CHAPTER 69 Thoracoscopically Guided Pulmonary Biopsy
Thoracoscopy can be used to provide a more accurate diagnosis and prognosis in horses with thoracic disease when less invasive diagnostic tools fail to yield an accurate assessment. Common indications for thoracoscopy include (1) exploration of the thorax when neoplasia is suspected or there is pleural effusion of unknown origin, (2) drain placement for relief of pleural effusion or management of abscesses, (3) transection of pleural adhesions, (4) pulmonary biopsy, and (5) window pericardectomy. Thoracoscopy in the standing horse has proven to be safe, well tolerated, and associated with minimal detrimental effects to cardiovascular and pulmonary function of healthy horses and those with chronic lung disease.
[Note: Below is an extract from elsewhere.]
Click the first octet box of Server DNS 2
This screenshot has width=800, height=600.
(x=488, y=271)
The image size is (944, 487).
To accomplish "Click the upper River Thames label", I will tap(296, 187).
Despite the numerous diagnostic modalities available for investigation of equine thoracic diseases, accurate diagnosis and prognostication of some pleuropulmonary diseases often necessitate direct evaluation of pulmonary tissue. Common indications for lung biopsy in horses include suspicion of infiltrative disease, neoplasia, and interstitial disease and for pulmonary research. Transbronchial pinch and percutaneous methods have been used in horses. Recently thoracoscopically guided pulmonary-wedge resection has been described and used in clinical cases and for research purposes.
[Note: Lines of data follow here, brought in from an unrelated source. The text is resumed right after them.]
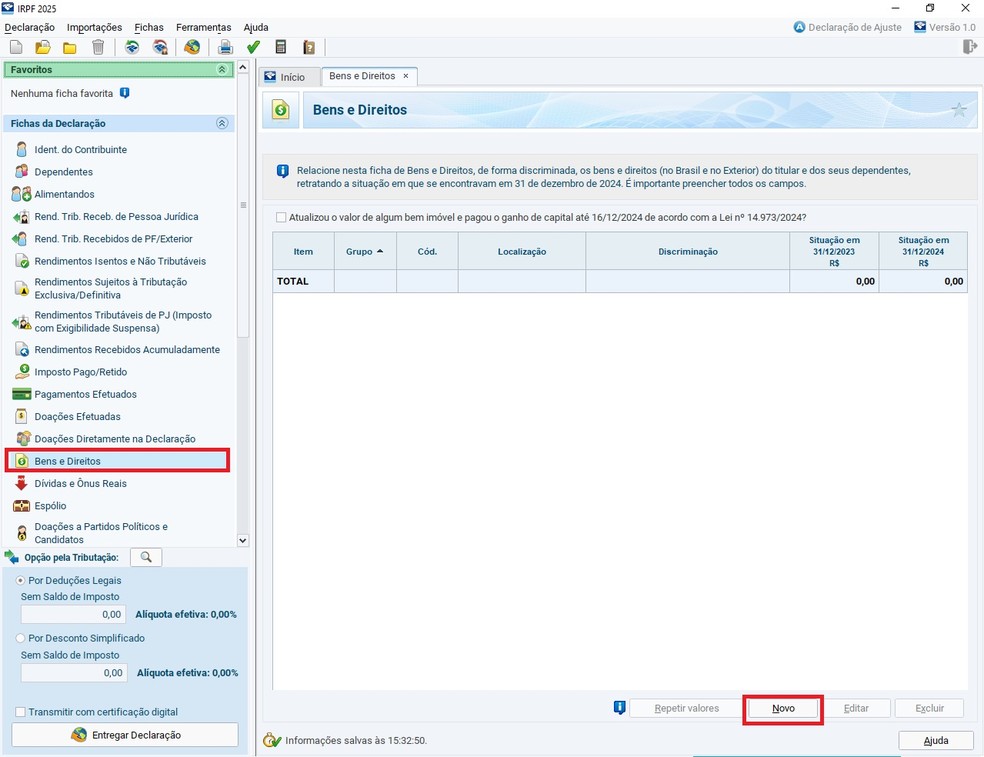Collapse the Favoritos panel

[222, 70]
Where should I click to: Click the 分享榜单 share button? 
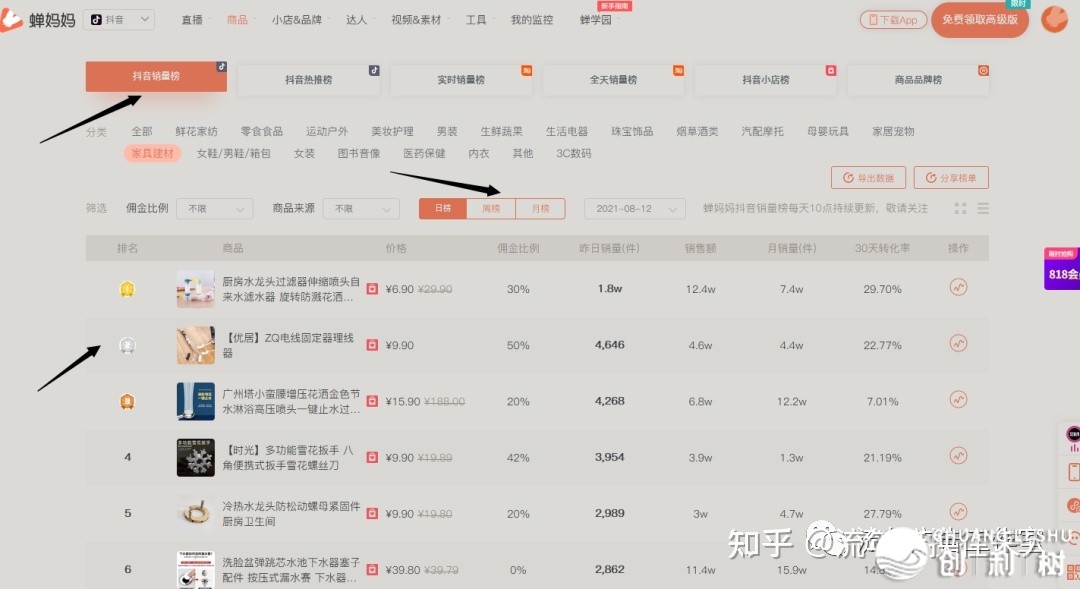point(951,177)
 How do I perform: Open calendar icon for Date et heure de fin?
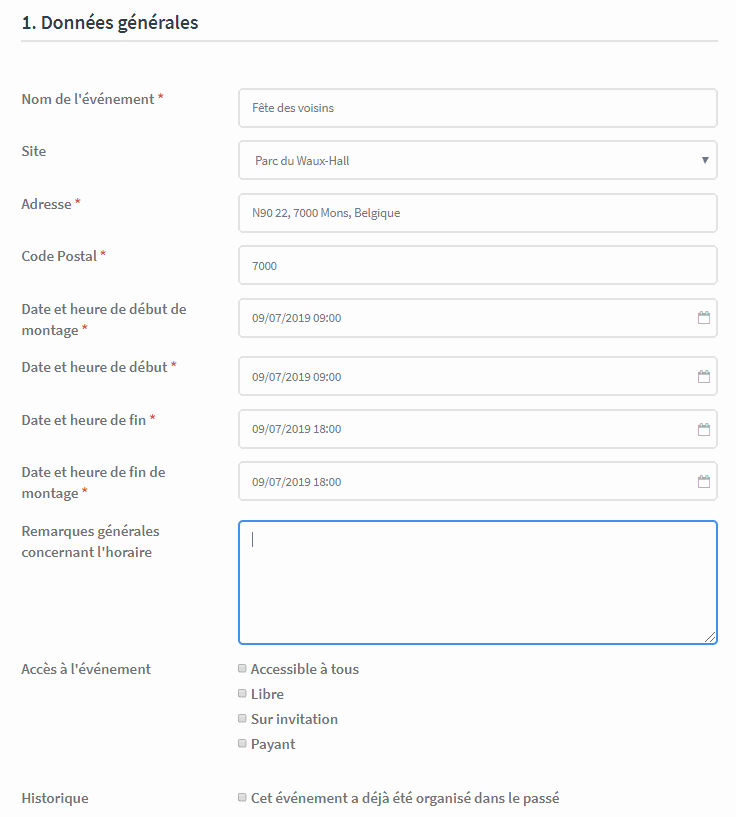click(704, 429)
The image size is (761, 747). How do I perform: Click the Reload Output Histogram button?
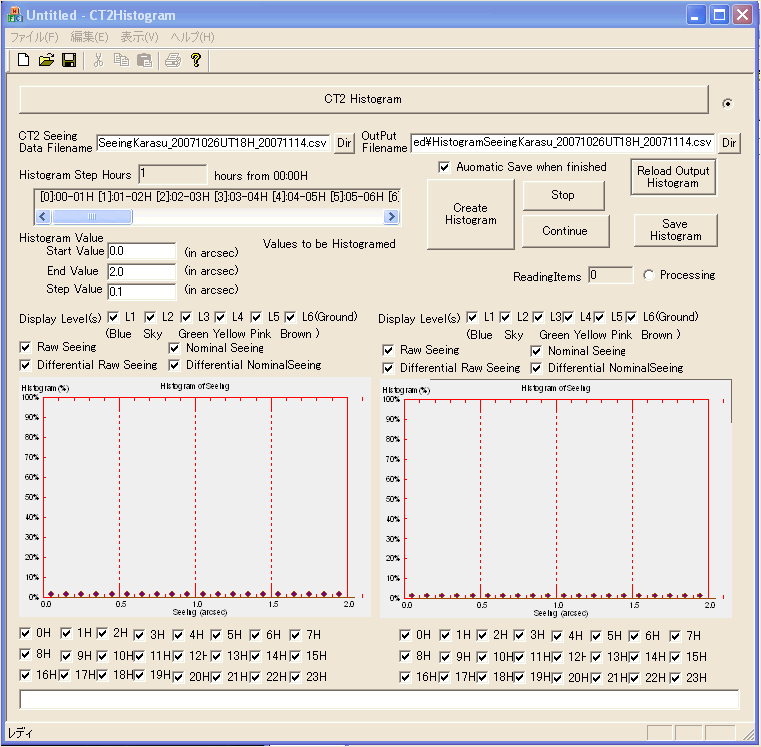point(673,177)
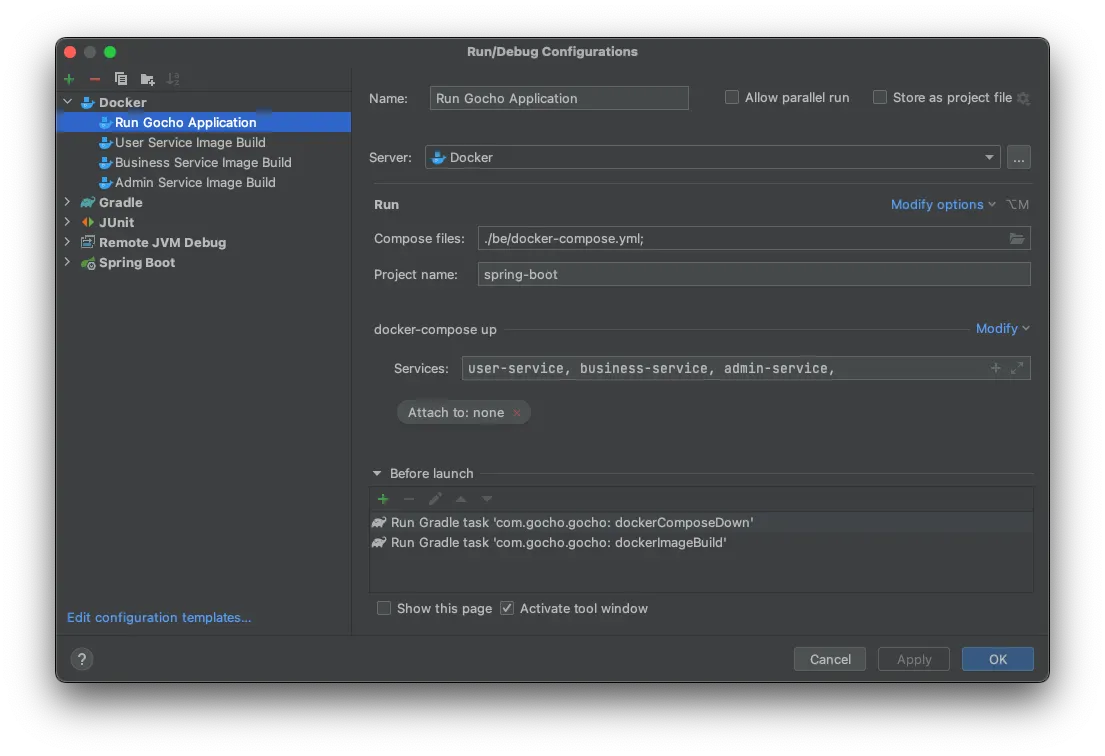Viewport: 1105px width, 756px height.
Task: Open the help question mark button
Action: [82, 659]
Thoracoscopically guided lung biopsy has been described as safe and successful in the harvest of tissue samples for histologic and microbiologic examination. Pulmonary tissue samples are collected from the caudodorsal aspect of the lung and, when lung disease is diffuse, tissue at this site appears to be representative of the remainder of the lung. Direct observation of the biopsy site and excellent hemostasis are advantages of this technique that enable surgeons to avoid complications. In addition, the tissue sample obtained is excellent for histologic examination because it contains minimal artifacts and can include both normal and diseased tissue. If a larger tissue sample is desired, multiple wedge resections can be collected. The chief disadvantage of this technique is that tissue access is limited to the periphery of the lung, and samples are useful only for evaluation of peripheral lesions or diffuse interstitial diseases. If pulmonary lesions are seen during thoracoscopy on the broad surface of the lung, a biopsy can be performed with fine-needle aspiration, endoscopic biopsy forceps, or other biopsy instruments.
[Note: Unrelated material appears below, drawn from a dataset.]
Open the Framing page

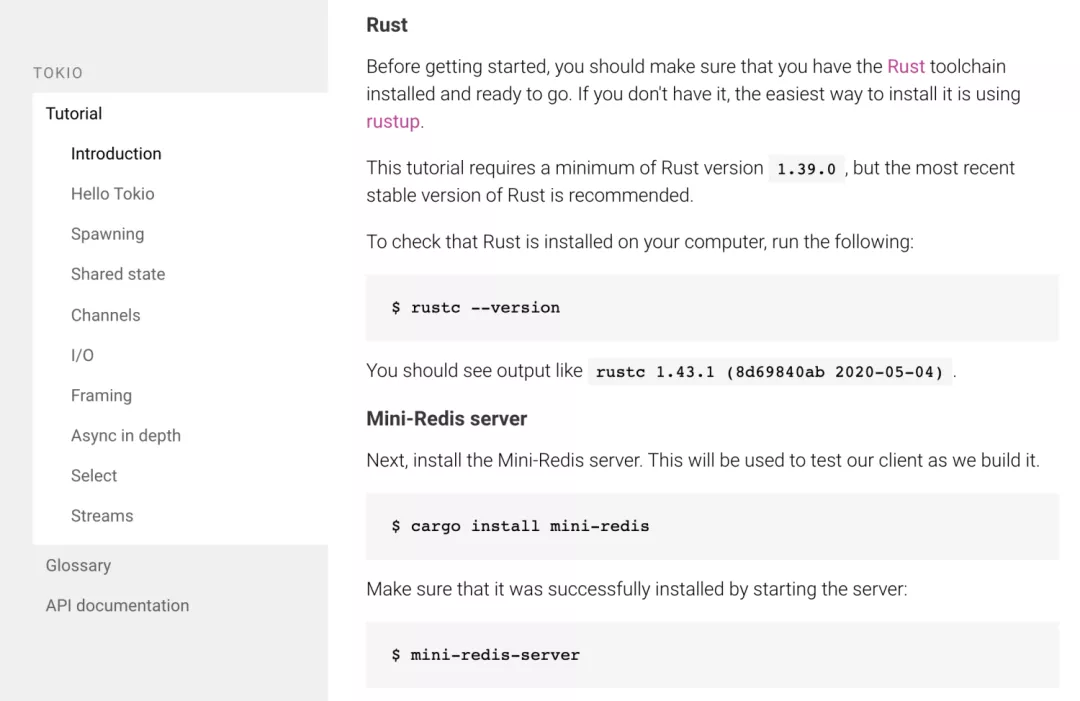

The instruments used for thoracoscopically guided lung biopsy are the same as those used for laparoscopic surgery and include a 30-degree, 10-mm × 58-cm rigid laparoscope,∗ videocamera,∗ and a 300W xenon light source. Endoscopic forceps† are used to manipulate the lung, and an endoscopic stapler† (EZ endoscopic linear cutter, 45 mm) is used to perform the lung biopsy. The procedure is performed with the horse standing under chemical restraint with xylazine (0.5 to 1.1 mg/kg, intravenous [IV] administration), or detomidine (0.02-0.04 mg/kg, IV), or a continuous IV drip infusion of detomidine (6 μm/kg loading dose followed by an administration rate of 0.8 mcg/kg per minute until the desired effect is observed).